(Saved entries)
▼
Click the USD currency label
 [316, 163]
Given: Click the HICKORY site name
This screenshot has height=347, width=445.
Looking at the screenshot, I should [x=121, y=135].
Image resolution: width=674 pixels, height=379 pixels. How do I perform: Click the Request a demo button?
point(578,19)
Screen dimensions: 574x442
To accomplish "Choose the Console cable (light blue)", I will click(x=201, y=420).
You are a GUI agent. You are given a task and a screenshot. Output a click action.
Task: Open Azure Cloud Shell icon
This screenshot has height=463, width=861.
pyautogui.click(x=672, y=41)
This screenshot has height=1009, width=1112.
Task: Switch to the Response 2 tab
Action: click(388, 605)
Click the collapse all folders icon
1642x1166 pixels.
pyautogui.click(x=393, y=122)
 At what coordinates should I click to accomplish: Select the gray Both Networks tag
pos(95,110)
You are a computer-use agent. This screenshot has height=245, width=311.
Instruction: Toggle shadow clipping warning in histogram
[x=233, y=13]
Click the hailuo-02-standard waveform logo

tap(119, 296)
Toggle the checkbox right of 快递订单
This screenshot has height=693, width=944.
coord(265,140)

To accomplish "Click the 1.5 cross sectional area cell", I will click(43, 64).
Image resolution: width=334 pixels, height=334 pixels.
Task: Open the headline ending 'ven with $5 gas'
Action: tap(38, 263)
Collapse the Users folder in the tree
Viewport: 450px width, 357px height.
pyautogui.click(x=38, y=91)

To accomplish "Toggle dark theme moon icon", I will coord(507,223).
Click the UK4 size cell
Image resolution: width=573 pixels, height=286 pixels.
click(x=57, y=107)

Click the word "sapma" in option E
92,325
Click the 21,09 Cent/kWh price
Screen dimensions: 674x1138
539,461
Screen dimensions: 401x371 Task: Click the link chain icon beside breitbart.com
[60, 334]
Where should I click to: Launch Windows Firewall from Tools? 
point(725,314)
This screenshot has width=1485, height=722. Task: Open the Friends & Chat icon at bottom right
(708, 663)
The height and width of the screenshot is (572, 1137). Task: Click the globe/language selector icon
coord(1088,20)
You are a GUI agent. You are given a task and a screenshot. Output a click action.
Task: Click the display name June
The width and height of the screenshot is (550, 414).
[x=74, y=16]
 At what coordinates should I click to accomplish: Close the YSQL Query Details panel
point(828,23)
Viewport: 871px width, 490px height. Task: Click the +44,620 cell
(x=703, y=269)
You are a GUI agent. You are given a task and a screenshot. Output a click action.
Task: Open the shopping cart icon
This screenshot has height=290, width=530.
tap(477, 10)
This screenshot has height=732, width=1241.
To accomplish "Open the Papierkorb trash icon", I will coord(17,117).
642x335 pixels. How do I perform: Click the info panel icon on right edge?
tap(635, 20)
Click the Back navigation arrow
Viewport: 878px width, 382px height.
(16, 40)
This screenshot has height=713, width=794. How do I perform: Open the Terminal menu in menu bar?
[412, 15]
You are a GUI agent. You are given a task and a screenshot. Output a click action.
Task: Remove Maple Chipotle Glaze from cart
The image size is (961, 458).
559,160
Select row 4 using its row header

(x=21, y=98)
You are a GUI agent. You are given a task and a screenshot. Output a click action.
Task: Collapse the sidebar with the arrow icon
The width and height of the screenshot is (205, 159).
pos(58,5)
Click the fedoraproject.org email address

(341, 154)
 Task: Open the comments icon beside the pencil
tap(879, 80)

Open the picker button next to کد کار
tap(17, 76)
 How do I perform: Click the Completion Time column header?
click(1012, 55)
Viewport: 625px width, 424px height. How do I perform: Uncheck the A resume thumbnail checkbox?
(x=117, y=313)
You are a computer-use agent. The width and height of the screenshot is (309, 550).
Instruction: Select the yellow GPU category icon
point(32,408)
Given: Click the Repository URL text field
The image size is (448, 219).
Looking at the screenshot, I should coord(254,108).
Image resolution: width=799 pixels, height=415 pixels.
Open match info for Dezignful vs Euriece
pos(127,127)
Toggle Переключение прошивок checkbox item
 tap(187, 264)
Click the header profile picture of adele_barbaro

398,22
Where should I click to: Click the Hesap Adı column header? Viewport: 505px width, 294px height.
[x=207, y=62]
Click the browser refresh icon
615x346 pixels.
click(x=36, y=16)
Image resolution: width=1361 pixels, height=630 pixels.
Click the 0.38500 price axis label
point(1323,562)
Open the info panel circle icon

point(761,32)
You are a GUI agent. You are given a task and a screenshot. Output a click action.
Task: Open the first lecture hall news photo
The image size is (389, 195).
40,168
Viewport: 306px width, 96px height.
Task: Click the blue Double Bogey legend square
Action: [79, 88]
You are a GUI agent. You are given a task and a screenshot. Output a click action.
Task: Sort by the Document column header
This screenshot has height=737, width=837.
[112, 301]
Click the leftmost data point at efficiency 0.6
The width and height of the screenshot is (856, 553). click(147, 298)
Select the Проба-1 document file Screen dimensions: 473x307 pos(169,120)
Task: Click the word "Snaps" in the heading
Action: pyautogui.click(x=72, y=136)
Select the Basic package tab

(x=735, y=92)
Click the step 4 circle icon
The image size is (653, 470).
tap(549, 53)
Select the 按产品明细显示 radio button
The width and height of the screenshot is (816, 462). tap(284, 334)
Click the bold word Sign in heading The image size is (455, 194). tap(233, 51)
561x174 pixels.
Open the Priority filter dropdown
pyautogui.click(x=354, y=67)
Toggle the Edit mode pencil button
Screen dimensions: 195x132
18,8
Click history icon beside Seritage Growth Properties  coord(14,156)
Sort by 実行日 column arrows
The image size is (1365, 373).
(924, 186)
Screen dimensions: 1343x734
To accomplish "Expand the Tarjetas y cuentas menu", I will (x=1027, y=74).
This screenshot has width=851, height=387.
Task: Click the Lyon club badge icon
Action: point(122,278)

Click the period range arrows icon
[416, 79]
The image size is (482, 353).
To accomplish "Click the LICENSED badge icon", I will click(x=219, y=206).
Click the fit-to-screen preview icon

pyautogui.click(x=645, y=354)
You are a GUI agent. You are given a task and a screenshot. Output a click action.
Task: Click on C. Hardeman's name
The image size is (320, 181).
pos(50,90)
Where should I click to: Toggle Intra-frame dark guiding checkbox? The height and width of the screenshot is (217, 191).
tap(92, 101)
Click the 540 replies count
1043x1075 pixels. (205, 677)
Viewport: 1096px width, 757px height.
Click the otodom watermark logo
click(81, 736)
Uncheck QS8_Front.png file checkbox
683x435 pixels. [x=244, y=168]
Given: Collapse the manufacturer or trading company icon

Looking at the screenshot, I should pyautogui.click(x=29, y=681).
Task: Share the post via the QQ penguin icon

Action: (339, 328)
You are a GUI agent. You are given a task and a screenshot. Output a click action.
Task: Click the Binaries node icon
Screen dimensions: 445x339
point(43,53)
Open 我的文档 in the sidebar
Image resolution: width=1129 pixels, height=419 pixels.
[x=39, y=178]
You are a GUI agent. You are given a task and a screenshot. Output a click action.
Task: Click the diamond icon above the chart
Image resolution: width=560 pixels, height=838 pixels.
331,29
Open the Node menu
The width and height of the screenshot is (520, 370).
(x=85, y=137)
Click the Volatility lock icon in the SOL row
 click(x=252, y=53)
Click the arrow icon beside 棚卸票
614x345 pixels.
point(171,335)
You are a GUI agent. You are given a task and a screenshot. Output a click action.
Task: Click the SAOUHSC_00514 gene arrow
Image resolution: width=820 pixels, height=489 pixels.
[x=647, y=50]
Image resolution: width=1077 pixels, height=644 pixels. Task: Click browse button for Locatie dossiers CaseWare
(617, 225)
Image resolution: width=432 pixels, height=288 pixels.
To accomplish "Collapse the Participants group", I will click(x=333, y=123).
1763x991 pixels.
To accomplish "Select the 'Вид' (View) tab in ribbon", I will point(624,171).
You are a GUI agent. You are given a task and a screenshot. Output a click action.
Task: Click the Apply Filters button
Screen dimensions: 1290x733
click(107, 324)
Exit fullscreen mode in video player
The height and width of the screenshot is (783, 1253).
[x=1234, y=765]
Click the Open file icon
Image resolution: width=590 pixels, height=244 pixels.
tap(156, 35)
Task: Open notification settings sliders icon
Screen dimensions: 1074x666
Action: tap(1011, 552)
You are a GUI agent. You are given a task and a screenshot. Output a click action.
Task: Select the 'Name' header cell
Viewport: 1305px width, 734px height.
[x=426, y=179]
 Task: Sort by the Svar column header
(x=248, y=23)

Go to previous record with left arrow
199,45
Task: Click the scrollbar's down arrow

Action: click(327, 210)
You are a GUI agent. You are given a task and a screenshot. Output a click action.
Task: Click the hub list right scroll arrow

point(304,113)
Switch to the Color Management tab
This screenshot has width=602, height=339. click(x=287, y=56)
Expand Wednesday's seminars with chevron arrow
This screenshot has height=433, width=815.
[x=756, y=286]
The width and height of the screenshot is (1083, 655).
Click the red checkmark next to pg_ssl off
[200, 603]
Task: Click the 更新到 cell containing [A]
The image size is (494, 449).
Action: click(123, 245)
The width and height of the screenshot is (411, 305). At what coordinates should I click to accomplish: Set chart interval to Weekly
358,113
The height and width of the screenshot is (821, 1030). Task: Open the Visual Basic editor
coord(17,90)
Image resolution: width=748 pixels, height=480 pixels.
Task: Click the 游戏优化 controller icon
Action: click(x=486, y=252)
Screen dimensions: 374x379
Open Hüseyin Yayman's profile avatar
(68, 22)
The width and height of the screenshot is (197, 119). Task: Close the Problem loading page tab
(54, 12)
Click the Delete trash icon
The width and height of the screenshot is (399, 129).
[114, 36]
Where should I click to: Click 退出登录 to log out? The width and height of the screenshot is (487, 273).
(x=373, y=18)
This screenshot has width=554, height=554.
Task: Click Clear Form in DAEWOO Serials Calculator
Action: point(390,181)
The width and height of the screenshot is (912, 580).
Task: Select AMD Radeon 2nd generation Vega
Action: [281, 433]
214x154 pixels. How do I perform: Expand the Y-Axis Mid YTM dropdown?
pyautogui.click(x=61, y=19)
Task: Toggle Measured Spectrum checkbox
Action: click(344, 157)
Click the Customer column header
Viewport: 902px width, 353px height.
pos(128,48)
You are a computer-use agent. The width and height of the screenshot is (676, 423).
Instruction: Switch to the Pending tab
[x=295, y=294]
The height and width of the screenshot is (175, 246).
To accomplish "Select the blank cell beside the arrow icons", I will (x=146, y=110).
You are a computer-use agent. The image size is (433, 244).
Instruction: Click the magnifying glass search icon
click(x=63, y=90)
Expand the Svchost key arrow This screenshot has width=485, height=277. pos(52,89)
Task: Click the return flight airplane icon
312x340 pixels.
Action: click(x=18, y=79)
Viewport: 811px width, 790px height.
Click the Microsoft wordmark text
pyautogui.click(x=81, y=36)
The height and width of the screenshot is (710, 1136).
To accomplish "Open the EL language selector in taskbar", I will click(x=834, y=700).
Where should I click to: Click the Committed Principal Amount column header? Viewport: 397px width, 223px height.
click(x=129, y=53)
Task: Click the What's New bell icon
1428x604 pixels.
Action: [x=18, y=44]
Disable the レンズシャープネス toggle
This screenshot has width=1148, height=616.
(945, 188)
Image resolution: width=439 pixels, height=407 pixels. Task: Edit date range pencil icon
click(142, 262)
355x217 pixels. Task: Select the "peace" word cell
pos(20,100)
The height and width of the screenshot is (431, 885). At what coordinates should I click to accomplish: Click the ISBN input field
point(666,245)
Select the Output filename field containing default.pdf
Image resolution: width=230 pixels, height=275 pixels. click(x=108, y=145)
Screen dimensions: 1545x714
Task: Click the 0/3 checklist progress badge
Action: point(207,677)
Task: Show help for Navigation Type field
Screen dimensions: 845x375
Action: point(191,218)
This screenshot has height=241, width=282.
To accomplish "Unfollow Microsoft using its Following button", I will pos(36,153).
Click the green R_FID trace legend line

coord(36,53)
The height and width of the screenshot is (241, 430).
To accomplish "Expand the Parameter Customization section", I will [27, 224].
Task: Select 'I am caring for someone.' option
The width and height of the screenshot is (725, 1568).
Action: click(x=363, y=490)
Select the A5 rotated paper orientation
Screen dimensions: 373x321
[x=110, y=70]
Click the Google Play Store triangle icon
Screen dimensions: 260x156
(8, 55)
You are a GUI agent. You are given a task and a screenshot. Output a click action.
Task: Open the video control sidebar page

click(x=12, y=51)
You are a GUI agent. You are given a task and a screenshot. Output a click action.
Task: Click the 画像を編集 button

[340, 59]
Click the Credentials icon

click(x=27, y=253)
▲
YOUR ASSIGNMENT: Only a number is wanted here: the count of lines above that hold the word "trash".

RESPONSE TO THIS EXERCISE: 2